Bullet Train (2022, dir. David Leitch)

Multiple gangsters and assassins with varying motives are aboard the same shinkansen. Too-pleased-with-itself slapstick thriller, adapted from the novel Maria Beetle by Kotaro Isaka. Some early stuff works, but there’s little control over the premise, so it falls apart despite committed work from star Brad Pitt and others. A hack approach to Japan doesn’t help.

Here’s the trailer.

The Yakuza (1974, dir. Sydney Pollack)

A former detective returns to Japan from the US: an old friend’s daughter under threat. Neither quite a neo-noir, an action thriller or a study of overseas crime syndicates, The Yakuza tries to be all three with variable results. Slow, but interesting, with flashes of a darker, better, and more violent film lurking.

Here’s the trailer.

Manhunt (2017, dir. John Woo)

A framed lawyer and a maverick cop team up to expose a medical conspiracy. John Woo blends Hong Kong heroic bloodshed with his SF-underscored US actioners in this enjoyably overwrought chase movie. Guns, trials bikes and doves all present and correct.

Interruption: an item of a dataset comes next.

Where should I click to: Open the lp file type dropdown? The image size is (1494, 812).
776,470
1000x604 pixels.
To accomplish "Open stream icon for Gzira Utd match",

You Only Live Twice (1967, dir. Lewis Gilbert)

Bond investigates stolen spacecraft so he can avert a nuclear war. Fifth in the franchise and the cracks are starting to show. Connery is jaded, and the Roald Dahl script is awkwardly dated at best. Impressive production design and a couple of neat directorial moments lift some of the tiredness.